A command line tool for extraction and analysis of datasets within the ISIMIP project.
Using ISIMIP datasets in NetCDF format as input, the tool creates (a) extractions of the data as CSV files using predefined regions or points, and (b) creates plots to analyze the data from these regions.
The application is written in Python (>= 3.11) uses only dependencies, which can be installed without administrator privileges. The installation of Python (and its developing packages), however differs from operating system to operating system. Optional Git is needed if the application is installed directly from GitHub. The installation of Python 3 and Git for different platforms is documented here.
The tool itself can be installed via pip. Usually you want to create a virtual environment first, but this is optional.
# setup venv on Linux/macOS/Windows WSL
python3 -m venv env
source env/bin/activate
# setup venv on Windows cmd
python -m venv env
call env\Scripts\activate.bat
# install directly from GitHub
pip install git+https://github.com/ISI-MIP/isimip-ea
# update from Github
pip install --upgrade git+https://github.com/ISI-MIP/isimip-eaThe tool has several options which can be inspected using the help option -h, --help:
usage: isimip-ea [-h] [-c CONFIG_PATH] [--datasets-path DATASETS_PATH]
[--extractions-path EXTRACTIONS_PATH] [--plots-path PLOTS_PATH] [-d DATES]
[-r REGIONS] [-a AGGREGATIONS] [-p PLOTS] [-f] [-l] [--fetch-only]
[--extractions-only] [--plots-only] [--gridarea GRIDAREA]
[--plot-format PLOT_FORMAT] [--plot-index PLOT_INDEX] [--primary PRIMARY]
[--grid-placeholders GRID_PLACEHOLDERS]
[--figure-placeholders FIGURE_PLACEHOLDERS] [--figure-path FIGURE_PATH]
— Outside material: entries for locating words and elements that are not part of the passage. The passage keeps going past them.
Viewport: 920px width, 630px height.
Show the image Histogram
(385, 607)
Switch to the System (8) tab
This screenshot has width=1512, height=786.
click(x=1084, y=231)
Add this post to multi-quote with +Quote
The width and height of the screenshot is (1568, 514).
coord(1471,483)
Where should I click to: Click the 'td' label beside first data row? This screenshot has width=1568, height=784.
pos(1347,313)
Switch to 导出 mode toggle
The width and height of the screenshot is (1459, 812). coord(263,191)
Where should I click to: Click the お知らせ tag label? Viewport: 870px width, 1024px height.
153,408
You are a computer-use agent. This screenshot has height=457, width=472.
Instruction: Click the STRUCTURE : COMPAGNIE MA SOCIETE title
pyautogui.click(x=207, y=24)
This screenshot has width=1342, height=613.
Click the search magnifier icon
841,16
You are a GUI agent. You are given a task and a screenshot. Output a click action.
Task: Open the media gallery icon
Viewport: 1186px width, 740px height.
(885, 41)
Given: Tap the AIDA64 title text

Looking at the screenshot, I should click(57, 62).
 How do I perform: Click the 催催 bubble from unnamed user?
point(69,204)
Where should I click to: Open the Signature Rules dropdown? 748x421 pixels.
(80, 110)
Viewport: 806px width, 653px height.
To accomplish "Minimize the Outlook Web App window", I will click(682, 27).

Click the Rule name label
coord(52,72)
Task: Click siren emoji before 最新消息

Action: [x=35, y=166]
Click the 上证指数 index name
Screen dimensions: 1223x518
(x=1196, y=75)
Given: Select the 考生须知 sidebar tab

[--color-scheme COLOR_SCHEME] [--independent-x] [--independent-y] [--shared-color]
[--protocol-location PROTOCOL_LOCATIONS] [--regions-location REGIONS_LOCATIONS]
[--extractions-locations EXTRACTIONS_LOCATIONS] [--log-level LOG_LEVEL]
[--log-file LOG_FILE] [--show-time] [--show-path] [-V]
[paths ...] [parameters ...]
positional arguments:
paths Paths of the datasets to process, can contain placeholders, e.g. {model}
parameters Values for the placeholders in the from key=value1,value2,...
options:
-h, --help show this help message and exit
-c, --config CONFIG_PATH
Path to an additional config file, updating default and CLI arguments and
options.
--datasets-path DATASETS_PATH
Base path for the input datasets
--extractions-path EXTRACTIONS_PATH
Base path for the created extractions
--plots-path PLOTS_PATH
Base path for the created plots
-d, --dates DATES Extract only specific dates or periods (comma separated, format: YYYY,
YYYYMMDD, YYYY-YYYY, YYYYMMDD-YYYYMMDD)
-r, --regions REGIONS
Extract only specific regions (comma separated, automatically selected from
--regions-locations)
-a, --aggregations AGGREGATIONS
Perform aggregations when extracting (comma separated: value, mean, std,
sum, min, max, count, meanmap, countmap)
-p, --plots PLOTS Select specific plots (comma separated: value, annual, dayofyear,
monthofyear, map)
-f, --force Overwrite existing files
-l, --load Load NetCDF datasets in memory, useful for point extractions
--fetch-only Only fetch extractions
--extractions-only Only create extractions
--plots-only Only create plots
--gridarea GRIDAREA Use a CDO gridarea file instead of computing the gridarea when computing
means
--plot-format PLOT_FORMAT
File format for plots [default: svg].
--plot-index PLOT_INDEX
Create an index.html file when creating plots.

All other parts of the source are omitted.